While their sophomore effort feels more tightly wound then their debut, it still as effective because the sarcastic perspective of the band is always extremely provocative and intelligent. The evidence lays right before us on the opening track. The rhythm within "Paralysed" isn't as anxious or at unrest like in Entertainment!
, instead it seems Gang of Four have opted to use this constructed structure to help move along the album with the bread and butter of post-punk: bass heavy driven songs. Not to say they didn't do so previously, but not with this much emphasize or even spotlight. Still, it doesn't quite add up to an entirely different feeling. The guitar still loves to sprawl and rear its head in energetic and unsuspecting ways, but what still makes us want more is Jon King's enamored voice that hooks you in every track.

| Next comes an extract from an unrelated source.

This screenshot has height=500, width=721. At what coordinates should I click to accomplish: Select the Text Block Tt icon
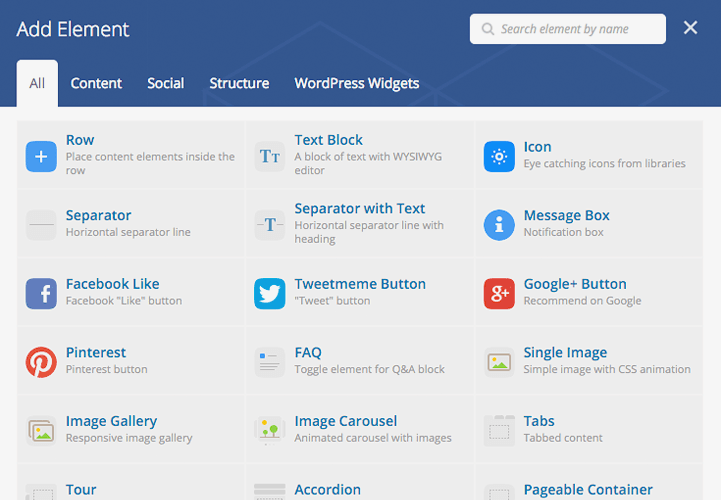269,156
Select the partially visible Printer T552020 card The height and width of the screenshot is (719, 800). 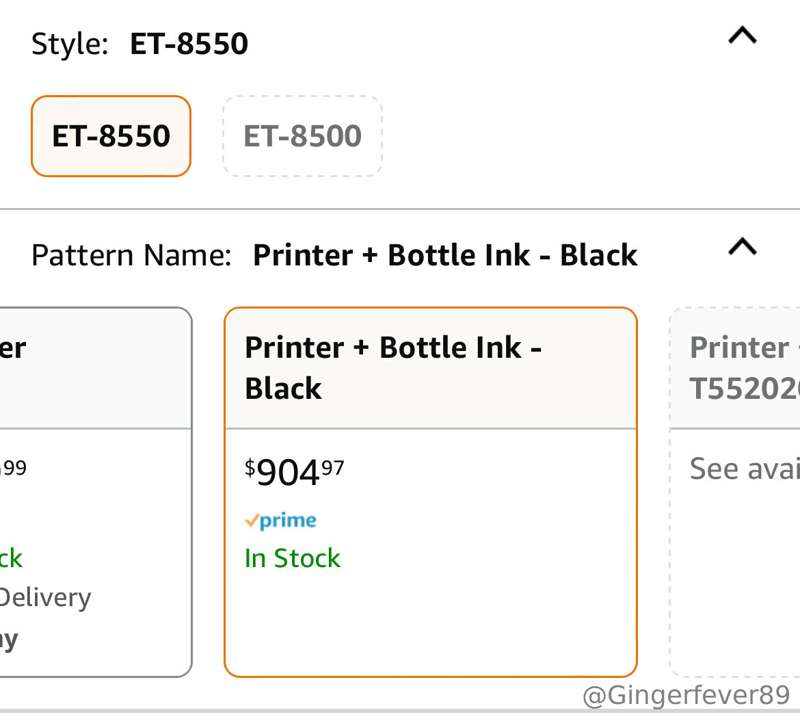pos(735,492)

If there is a bewildered band out there that coincide with a punk or post-punk sound, on what they should 'be' it usually treads in two directions: political affairs revolving around religion and the social state or a gloomy vibe that discusses death and love in more ways than one. The latter would be more akin to Joy Division fans and while Ian Curtis did more than well with what he wrote, most bands after his death enjoyed a more centralized political to socio-economic commentary (post-punk more-so). We get the genuine mocking of American fast-food consumerism with the aptly named "Cheeseburger" on here that is sure to give as many smiles as smirks. We find Solid Gold
not so much as a crossroads between a new direction of sound or focus on lyrical substance, but more so they've just toned down from their debut.
may be the staple for bands in the decades that followed, but Solid Gold
remains to be Gang of Four at their most comfortable musically. Not needing a frenzied approach to hook you in the song whether it be from King's remarks or Andy Gill's guitar flare-ups that seem to cease in the latter half of the album. There are still those moments
we are so accustomed too from their previous gem, those guitar crunches, those cynical perspectives and various odd-sounding samples seeping through, just not as much.